Financial Transparency is Key

Ethical programs provide comprehensive information regarding costs associated at all levels down to minute details about where finances go – food, housing accommodations, insurance policies for pre-determined settings as administration costs directly linked to helped communities; no line is blurred in ethical programs and all provided goods are treated line-item style with transparency over who gets what part of any fee.

Organizations that question fees or use vague language discussing “program costs” are treating money as if it’s going directly into their pockets without serving any meaningful interest for participants or communities. Some programs charge upwards of thousands while providing minimal programmatic assistance with vague accountability for what – if anything – helps applicable communities. The better option? Direct payments given to host families for accommodation/food so money flows directly into community members’ hands.

Working Through Established Organizations

The best approach is working through established organizations who’ve been around for years without issue; some of the Best Volunteer Overseas Organization networks have worked in communities long-term enough to understand the ins-and-outs; they vet both volunteers and placements without question and provide balanced assessments regarding what might realistically be done during certain timeframes.

Further, these organizations have pre-departure training regarding cultural norms, basic language requests and practical expectations to ease individuals into community-centered living; ongoing support exists while in the community when issues arise, especially when projects can succeed after volunteers leave – sustainability separates ethical organizations from those who primarily exist to garner finances from volunteers.

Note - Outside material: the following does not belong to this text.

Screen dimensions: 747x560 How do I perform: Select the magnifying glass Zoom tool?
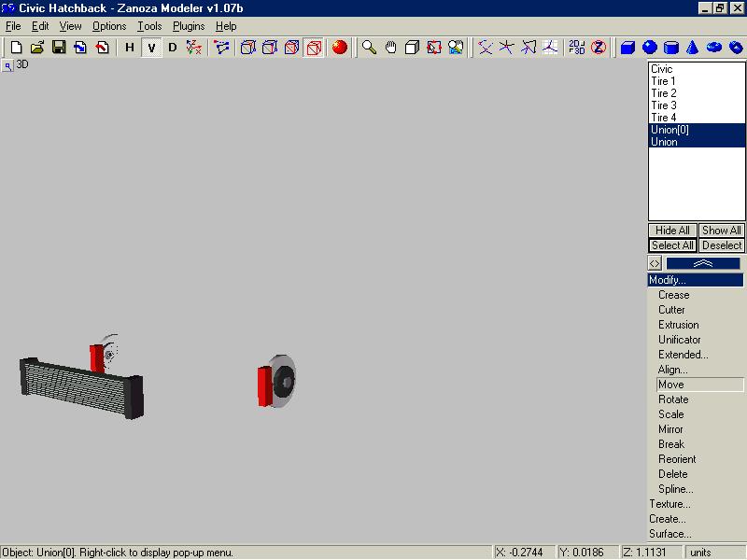370,48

Matching Skills with Community Needs

Ethical programs match volunteer skills sufficiently with actual community needs; medical professionals are in medical settings because their degree grants accessibility; engineers can work on infrastructure issues because their skills matches natural expectations; qualified teachers are always qualified teachers because they’re trained in areas where communities would appreciate support.

Certain unskilled volunteers can contribute in certain areas – conservation-driven work that requires manual labor or manual efforts or administrative support for other established programs.

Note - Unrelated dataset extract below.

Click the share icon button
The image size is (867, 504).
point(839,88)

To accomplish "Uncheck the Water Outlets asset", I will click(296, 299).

Problematic placements put volunteers in positions requiring skills they do not possess; medical care without degrees, teaching without certification, construction without proper background checks and qualifications – all serve the volunteers personally so they can feel like they’ve done a good job instead of helping communities effectively instead of assessed by whom through which programming.

Timelines That Make Sense

The most ethical programs instill minimum time requirements based on what makes sense; conservation programs that accept two-week commitments do so because manual labor can at least be completed in another area; teaching or health-related positions require months since understanding context takes time while building relationships may take longer than initially expected.

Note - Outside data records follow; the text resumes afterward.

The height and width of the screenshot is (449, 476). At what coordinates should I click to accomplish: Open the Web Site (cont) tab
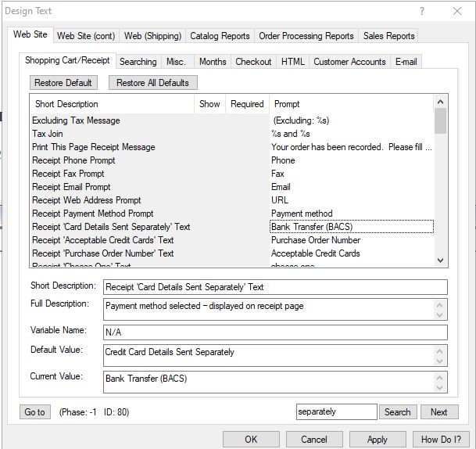[86, 36]
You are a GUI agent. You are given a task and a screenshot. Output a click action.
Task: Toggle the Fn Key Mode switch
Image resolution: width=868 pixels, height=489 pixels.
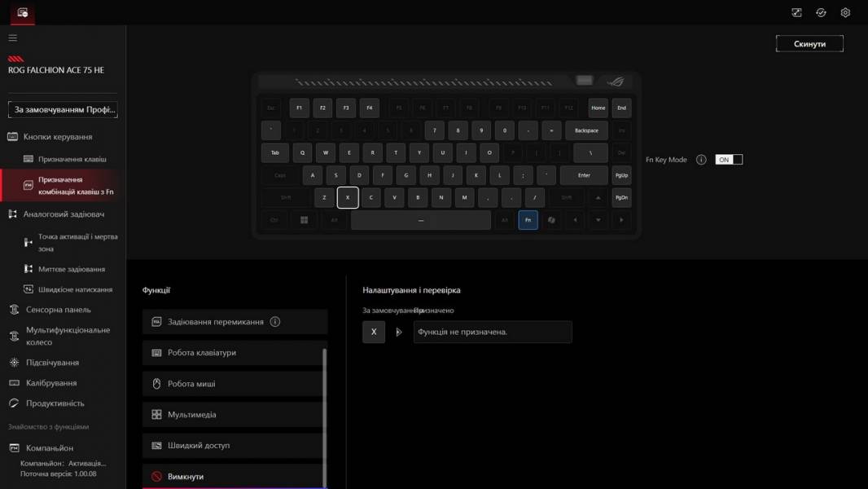729,160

Programs that will accept anyone regardless of role due to time availability are playing fast and loose with volunteer access to establish ease for money-making purposes instead of humanitarian ventures. Communities need individuals who will stay long enough to make a genuine impact.

Making Ethical Choices

When volunteerism is appropriate, due diligence needs implementation through research; question marketing claims, demand financial transparency, check out organizational credibility and be willing to walk away from any program that shows potential red flags to protect both volunteers – and more importantly – communities.